The text was updated successfully, but these errors were encountered:

fspmarshall · 2021-12-20T19:50:19Z

Found a race in TwoClustersTunnel which I believe is the cause of this error:

failed connecting to node localhost. remote cluster &#34;site-A&#34; is not found

I'm not sure if this is the only problem with TwoClustersTunnel, but I'll push a fix and we can watch to see if its flakiness goes down.

edit: See #9506

tcsc · 2021-12-20T22:35:28Z

I'm not sure if this is the only problem with TwoClustersTunnel

I see these quite often, too. May be related to the above.

integration_test.go:1510: 
Error Trace:	integration_test.go:1510
                        integration_test.go:1388
Error:      	Received unexpected error:
       	            	connection error: desc = "transport: Error while dialing failed to dial: failed connecting to node . invalid format for proxy request: unknown cluster \"site-A\"\n"

integration_test.go:1528: 
Error Trace:	integration_test.go:1528
                        integration_test.go:1388
Error:      	Condition never satisfied
Test:       	TestIntegrations/TwoClustersTunnel/proxy
Messages:   	Timed out waiting for Site A to restart

zmb3 · 2021-12-21T16:37:11Z

Is this a duplicate of #4653? Should we combine them?

russjones · 2021-12-22T01:46:09Z

@zmb3 Yeah, I think we should close that one and merge things into this one.

zmb3 · 2021-12-29T19:32:21Z

TwoClustersTunnel often fails for me with:

failed connecting to node localhost. database is closed

Occasionally I get a similar error that cays cache is closed instead of database.

Interestingly:

I can only reproduce when I run with the race detector enabled.
If I remove the section of the test that stops site A and restarts it, I see completely different errors

At some point in the tests, I start seeing tons of Uploader scan failed errors. I have a feeling the vast majority of this code is failing to clean up properly and is removing directories while they are still in use.

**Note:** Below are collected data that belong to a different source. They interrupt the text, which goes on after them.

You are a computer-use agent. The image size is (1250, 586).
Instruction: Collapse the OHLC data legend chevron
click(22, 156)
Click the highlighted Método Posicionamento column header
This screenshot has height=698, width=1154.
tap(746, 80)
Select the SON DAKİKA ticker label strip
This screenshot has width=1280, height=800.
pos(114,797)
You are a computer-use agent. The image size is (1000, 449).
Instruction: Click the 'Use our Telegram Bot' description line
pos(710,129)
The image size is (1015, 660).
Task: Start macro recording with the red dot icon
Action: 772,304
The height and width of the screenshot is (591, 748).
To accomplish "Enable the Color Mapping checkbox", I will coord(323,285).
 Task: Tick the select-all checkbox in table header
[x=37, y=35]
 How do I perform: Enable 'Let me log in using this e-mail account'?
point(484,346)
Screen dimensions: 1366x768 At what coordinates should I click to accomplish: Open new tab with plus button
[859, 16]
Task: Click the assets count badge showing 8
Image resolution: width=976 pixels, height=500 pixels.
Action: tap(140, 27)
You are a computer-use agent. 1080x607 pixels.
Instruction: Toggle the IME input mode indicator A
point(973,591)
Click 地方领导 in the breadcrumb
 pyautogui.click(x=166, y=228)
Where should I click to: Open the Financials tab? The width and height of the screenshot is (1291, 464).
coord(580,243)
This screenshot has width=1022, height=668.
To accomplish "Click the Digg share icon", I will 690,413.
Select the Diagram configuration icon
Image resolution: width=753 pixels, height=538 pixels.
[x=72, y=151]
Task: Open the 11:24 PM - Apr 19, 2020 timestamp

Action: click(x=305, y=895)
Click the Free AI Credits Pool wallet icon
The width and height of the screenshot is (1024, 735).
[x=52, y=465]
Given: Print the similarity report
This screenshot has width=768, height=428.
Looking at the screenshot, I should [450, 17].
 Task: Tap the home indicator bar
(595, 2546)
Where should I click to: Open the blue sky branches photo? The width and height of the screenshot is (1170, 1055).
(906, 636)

rosstimothy · 2022-01-04T16:24:22Z

Opened #9516 to address:

github.com/gravitational/teleport/lib/service.TestTeleportProcess_reconnectToAuth
github.com/gravitational/teleport/lib/service.TestResourceWatcher_Backoff
github.com/gravitational/teleport/lib/cache.TestCache_Backoff

russjones · 2022-01-05T19:03:12Z

For TestIntegrations/TwoClustersTunnel: #9655

russjones · 2022-01-31T17:47:06Z

A good way to reproduce issue is using while. You might also want to run this command in multiple terminal windows.

Example command:

$ while go test . -run TestAccessMongoDB -count=1 -race; do :; done

tcsc · 2022-01-31T23:30:35Z

I have a similar script I use called untilfail:

#!/bin/bash

COUNT=1
while "$@"; do COUNT=$((COUNT + 1)); done

echo Ran $COUNT times

Then I can pass it an arbitrary command line:

$ untilfail go test ./integration -run TestSomethingOrOther -race

zmb3 · 2022-02-04T02:01:27Z

I've started seeing TestSSHConfigConnectWithOpenSSHClient failures. Not sure if it's just my environment or not, but figured I'd put a note here. Spent 30 minutes or so debugging and I don't know what's going on.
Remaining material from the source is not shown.